◆ Data for review:
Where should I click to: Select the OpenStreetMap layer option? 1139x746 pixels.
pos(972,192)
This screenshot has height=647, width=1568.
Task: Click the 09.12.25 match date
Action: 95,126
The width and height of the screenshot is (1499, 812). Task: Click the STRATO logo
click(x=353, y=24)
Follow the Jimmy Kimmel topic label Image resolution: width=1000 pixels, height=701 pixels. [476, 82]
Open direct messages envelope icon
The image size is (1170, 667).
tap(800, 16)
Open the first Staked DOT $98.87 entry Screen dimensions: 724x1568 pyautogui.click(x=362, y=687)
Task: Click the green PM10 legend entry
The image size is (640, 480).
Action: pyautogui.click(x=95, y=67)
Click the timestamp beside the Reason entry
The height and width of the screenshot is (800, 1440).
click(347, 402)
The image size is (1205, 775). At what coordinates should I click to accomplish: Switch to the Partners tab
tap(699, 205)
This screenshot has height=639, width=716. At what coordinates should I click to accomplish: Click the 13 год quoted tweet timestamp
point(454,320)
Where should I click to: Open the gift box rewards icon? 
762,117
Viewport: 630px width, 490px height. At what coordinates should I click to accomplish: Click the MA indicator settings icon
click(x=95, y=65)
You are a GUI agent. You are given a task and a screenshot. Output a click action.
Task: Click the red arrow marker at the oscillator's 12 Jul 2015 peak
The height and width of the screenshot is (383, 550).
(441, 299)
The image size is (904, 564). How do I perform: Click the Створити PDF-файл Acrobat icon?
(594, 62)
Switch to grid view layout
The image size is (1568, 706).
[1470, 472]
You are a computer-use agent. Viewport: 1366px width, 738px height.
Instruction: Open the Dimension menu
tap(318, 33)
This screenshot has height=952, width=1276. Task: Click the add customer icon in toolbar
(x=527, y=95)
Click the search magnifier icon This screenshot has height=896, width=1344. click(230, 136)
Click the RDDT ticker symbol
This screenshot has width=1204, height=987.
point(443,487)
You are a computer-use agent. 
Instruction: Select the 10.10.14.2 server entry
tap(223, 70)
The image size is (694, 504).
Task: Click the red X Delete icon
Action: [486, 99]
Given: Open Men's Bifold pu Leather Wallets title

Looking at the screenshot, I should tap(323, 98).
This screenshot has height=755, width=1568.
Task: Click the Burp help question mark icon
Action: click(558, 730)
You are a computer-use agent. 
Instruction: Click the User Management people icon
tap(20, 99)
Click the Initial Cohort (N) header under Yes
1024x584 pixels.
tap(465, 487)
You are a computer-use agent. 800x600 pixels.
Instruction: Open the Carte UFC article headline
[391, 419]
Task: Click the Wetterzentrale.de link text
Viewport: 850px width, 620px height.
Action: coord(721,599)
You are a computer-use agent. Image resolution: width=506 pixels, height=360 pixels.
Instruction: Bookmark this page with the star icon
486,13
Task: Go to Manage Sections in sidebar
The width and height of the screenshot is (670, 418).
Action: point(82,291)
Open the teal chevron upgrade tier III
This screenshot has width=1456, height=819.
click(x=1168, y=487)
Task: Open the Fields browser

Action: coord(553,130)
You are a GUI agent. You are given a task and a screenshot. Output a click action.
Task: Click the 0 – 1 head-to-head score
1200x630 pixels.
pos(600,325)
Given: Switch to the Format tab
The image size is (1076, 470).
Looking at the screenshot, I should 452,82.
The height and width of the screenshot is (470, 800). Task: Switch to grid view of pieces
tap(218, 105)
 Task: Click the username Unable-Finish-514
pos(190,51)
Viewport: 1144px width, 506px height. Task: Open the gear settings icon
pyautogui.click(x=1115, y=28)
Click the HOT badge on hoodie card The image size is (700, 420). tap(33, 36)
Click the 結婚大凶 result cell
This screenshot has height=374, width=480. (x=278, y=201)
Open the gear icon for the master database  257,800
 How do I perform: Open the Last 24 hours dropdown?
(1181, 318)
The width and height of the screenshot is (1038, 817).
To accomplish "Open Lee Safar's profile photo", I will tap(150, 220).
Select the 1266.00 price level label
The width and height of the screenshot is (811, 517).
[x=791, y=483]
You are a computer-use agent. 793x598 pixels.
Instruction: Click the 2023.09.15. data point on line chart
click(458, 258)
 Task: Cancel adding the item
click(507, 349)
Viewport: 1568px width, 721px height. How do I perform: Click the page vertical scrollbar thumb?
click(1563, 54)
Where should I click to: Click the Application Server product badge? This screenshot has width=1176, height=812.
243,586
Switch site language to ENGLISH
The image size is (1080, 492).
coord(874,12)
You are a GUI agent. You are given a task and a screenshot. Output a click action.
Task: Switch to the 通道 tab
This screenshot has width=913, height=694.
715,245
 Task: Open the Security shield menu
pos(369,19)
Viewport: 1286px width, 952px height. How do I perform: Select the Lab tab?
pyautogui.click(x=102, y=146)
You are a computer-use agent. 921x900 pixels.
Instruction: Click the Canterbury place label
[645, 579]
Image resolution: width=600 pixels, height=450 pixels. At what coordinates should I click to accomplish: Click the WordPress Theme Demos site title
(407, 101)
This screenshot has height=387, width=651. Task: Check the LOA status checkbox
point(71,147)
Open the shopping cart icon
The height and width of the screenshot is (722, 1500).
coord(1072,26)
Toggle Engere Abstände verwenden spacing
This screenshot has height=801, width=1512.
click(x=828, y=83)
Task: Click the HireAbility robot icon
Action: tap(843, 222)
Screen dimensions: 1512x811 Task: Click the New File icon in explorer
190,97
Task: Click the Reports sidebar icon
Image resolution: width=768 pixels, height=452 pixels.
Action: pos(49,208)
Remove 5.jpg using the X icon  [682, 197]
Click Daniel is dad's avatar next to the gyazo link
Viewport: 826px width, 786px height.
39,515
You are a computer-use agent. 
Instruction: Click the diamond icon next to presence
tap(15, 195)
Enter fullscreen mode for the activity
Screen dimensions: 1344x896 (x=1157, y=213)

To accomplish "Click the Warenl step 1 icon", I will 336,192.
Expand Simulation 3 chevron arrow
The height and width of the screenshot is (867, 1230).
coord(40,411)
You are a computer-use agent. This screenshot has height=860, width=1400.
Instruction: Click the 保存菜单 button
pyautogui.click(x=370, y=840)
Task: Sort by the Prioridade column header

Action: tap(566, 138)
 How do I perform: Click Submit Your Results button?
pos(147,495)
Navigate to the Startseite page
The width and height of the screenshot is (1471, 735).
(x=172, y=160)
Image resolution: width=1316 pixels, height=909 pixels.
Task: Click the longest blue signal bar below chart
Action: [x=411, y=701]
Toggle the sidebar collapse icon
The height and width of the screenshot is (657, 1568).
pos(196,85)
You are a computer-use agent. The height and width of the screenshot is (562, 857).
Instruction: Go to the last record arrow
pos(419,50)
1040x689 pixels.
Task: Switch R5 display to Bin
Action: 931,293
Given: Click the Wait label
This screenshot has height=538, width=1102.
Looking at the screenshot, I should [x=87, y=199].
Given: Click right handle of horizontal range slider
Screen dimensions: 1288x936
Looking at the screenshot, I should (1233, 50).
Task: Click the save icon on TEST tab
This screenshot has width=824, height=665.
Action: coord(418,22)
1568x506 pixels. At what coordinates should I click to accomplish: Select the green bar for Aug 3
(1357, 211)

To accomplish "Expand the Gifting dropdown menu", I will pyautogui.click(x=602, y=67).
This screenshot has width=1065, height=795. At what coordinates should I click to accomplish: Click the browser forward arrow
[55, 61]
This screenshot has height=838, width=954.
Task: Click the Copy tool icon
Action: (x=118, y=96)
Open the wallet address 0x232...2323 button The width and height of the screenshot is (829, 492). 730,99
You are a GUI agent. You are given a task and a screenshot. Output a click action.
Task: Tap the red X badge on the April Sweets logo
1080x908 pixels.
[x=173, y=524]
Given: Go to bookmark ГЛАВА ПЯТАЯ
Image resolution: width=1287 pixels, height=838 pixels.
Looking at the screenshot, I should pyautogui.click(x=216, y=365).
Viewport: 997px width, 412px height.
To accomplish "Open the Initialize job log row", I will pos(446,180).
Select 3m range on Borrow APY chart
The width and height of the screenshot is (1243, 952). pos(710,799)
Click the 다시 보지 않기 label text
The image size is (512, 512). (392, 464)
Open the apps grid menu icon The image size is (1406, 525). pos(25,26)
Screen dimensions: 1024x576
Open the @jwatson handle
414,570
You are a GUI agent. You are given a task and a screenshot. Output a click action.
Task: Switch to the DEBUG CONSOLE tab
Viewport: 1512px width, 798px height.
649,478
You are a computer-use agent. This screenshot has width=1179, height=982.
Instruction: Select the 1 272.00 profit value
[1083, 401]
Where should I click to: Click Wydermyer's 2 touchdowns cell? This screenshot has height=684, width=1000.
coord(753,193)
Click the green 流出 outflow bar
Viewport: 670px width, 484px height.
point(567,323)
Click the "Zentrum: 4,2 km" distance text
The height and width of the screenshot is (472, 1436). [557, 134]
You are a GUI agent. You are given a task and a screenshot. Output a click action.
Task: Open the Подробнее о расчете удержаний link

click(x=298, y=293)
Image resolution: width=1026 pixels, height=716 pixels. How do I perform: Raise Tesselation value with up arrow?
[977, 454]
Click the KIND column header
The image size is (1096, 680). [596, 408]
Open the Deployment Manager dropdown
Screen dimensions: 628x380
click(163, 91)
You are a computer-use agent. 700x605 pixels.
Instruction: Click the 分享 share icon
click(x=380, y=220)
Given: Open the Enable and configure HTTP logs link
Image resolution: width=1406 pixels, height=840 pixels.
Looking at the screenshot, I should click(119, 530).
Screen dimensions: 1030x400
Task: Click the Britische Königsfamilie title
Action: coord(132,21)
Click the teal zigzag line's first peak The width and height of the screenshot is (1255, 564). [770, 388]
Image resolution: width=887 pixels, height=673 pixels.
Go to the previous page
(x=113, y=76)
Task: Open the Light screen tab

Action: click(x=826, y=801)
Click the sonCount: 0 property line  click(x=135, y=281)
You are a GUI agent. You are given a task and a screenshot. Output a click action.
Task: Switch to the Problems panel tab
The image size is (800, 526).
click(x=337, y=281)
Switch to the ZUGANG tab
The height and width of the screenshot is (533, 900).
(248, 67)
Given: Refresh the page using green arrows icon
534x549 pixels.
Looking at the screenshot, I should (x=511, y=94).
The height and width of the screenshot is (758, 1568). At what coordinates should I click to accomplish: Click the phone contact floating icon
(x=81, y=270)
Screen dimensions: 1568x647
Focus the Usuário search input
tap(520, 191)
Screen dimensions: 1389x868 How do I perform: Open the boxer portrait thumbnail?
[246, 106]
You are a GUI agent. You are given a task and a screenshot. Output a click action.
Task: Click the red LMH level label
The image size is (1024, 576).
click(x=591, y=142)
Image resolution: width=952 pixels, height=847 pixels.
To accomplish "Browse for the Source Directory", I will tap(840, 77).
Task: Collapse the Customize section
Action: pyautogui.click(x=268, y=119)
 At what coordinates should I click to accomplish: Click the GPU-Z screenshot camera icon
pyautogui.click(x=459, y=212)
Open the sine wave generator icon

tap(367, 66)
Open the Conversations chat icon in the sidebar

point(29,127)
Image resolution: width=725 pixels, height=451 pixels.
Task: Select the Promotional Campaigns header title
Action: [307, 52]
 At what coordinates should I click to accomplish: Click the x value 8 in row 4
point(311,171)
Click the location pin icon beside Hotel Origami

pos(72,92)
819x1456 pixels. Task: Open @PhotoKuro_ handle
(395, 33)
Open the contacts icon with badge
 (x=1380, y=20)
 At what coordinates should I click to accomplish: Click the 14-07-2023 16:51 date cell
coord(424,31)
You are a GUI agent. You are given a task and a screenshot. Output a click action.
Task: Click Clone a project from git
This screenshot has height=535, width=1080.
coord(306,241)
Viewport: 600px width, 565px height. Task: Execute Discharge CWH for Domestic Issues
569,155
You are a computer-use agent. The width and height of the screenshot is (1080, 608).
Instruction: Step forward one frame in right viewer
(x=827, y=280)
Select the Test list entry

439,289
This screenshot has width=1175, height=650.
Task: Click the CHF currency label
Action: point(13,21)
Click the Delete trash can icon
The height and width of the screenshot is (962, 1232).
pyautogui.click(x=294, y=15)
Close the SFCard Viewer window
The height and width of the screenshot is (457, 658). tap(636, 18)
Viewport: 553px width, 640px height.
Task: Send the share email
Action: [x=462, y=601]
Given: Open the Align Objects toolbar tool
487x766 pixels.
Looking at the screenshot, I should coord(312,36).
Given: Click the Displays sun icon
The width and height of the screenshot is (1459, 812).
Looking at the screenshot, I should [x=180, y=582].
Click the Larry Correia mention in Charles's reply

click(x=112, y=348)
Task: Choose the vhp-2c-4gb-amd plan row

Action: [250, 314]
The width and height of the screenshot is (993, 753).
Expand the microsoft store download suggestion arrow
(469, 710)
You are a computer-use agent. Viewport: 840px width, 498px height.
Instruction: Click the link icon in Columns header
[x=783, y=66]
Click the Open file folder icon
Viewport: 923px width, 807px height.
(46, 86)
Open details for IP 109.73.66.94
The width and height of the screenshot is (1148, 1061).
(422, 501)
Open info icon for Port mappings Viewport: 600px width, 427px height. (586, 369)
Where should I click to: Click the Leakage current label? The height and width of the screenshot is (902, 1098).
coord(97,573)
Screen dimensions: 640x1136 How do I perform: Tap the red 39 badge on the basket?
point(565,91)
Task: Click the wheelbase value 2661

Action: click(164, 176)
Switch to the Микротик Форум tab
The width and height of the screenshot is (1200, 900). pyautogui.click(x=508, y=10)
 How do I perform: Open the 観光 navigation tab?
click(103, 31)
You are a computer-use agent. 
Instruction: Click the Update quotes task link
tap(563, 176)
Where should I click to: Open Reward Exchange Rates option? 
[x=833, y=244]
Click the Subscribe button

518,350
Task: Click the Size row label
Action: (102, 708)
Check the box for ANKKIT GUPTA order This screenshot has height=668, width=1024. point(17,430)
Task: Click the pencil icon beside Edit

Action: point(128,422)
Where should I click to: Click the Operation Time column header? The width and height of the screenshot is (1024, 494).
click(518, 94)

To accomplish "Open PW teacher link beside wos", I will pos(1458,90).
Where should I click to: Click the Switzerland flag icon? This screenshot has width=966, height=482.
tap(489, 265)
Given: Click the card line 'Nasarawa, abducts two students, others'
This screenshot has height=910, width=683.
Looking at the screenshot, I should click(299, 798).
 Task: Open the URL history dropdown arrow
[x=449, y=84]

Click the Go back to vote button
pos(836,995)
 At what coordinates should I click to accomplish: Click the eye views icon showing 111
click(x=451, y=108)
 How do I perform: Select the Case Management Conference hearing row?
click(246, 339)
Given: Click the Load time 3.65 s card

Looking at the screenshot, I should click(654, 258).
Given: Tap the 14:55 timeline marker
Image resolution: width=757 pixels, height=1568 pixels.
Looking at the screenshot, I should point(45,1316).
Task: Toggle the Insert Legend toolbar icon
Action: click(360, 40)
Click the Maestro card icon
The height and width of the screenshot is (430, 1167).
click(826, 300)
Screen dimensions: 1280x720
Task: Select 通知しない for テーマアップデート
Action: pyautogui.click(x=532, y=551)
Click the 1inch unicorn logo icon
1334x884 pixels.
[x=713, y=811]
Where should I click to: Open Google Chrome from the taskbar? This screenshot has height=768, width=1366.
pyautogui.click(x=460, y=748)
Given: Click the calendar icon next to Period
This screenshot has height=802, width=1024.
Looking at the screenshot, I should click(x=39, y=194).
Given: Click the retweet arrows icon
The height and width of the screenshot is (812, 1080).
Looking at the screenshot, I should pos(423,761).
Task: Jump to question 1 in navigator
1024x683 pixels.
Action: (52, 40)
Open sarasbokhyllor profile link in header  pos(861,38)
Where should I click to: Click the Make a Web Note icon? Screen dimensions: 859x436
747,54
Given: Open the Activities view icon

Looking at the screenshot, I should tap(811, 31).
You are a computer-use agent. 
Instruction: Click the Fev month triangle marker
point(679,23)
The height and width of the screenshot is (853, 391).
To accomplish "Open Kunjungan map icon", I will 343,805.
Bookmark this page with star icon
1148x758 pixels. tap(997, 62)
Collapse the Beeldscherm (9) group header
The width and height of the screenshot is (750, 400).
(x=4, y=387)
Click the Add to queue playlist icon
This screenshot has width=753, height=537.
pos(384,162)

◆ Aim of the exercise: Find each line holding the string "first" in the listing above, then copy it.

◆ Response box:
Open the first Staked DOT $98.87 entry Screen dimensions: 724x1568 pyautogui.click(x=362, y=687)
Click the teal zigzag line's first peak The width and height of the screenshot is (1255, 564). [770, 388]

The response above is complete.